Edward Felix Tudor-Pole (also known as Edward Tenpole; born 6 December 1955) is an English musician, television presenter and actor.

Originally gaining fame in the United Kingdom in the late 1970s as the lead singer of the punk rock band Tenpole Tudor, Tudor-Pole began an acting career following the group's split in 1982. Outside of his music career Tudor-Pole is probably best known in the UK as the presenter of the game show The Crystal Maze from 1993 to 1995 and in the US for his roles as Enaros in the 1997 fantasy film Kull the Conqueror and Mr Borgin in the Harry Potter film series.

Personal life
Tudor-Pole was born on 6 December 1955 in Lambeth, London, to David W. and Shirley C. (née Brown) Tudor-Pole. The family's name derives from that of John de la Pole, 2nd Duke of Suffolk (great-grandson of Geoffrey Chaucer), via Tudor-Pole's grandfather, spiritualist Wellesley Tudor Pole. Wellesley's mother was a descendant of Welsh courtier Owen Tudor, and added the 'Tudor' to her son's name.

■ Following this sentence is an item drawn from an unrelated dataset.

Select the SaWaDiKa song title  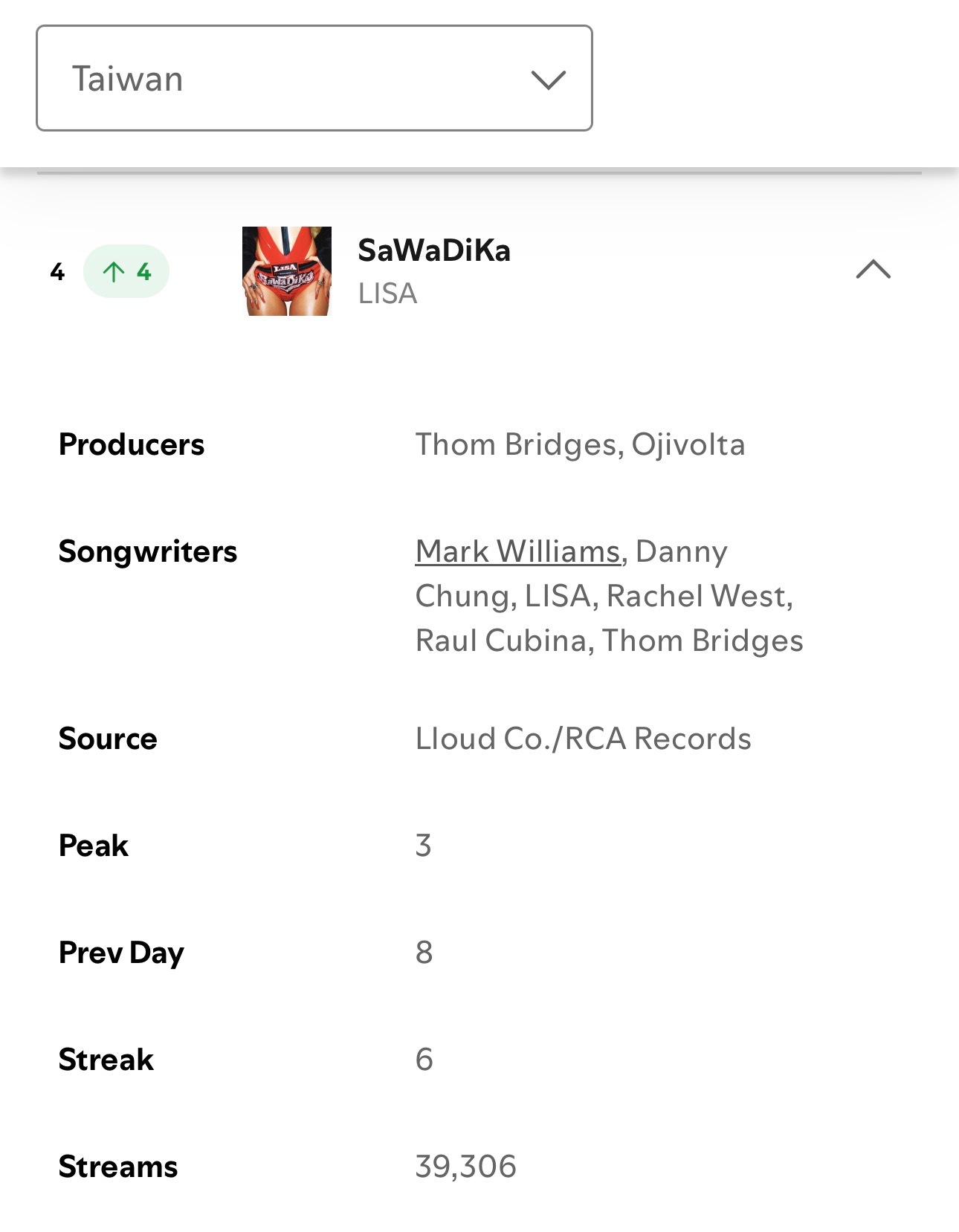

Tudor-Pole was educated at Pennthorpe School, Rudgwick, Sussex and King Edward's School in Witley, Surrey. He later attended the Royal Academy of Dramatic Art. He lives in London and has one son. He was a keen biker for many years; his motorcycling skills can be witnessed in the 1997 film Tunnel of Love, in which he played the lead role of Dodge.

Musical career
Tudor-Pole formed the band Tenpole Tudor in 1977, and eventually came to prominence after appearing in the film The Great Rock 'n' Roll Swindle as a possible replacement for Johnny Rotten in the Sex Pistols. He sang "Who Killed Bambi?", "The Great Rock 'n' Roll Swindle" and a cover version of "Rock Around the Clock" in the film and on the soundtrack. Tenpole Tudor returned in 1980, signing to Stiff Records and releasing two successful albums, Eddie, Old Bob, Dick and Gary and Let the Four Winds Blow. They had three hit singles, including UK Top 10 hit "Swords of a Thousand Men" which he performed on Top of the Pops in May 1981.

Acting career
Tudor-Pole has appeared in numerous films and plays, and was the presenter on The Crystal Maze, replacing Richard O'Brien from 1993 until the show's hiatus in 1995. He appeared in Between the Lines in 1992, playing a Liverpudlian villain. His film and play credits include The Rocky Horror Show (written by his Crystal Maze predecessor), Jim Cartwright's play Road at the Royal Court Theatre, The Great Rock 'n' Roll Swindle (1980), Absolute Beginners (1986), Drowning by Numbers (1988), White Hunter Black Heart (1990) with Clint Eastwood, Princess Caraboo (1994), and several films by Alex Cox including Sid and Nancy (1986), Straight to Hell (1987) and Walker (1987).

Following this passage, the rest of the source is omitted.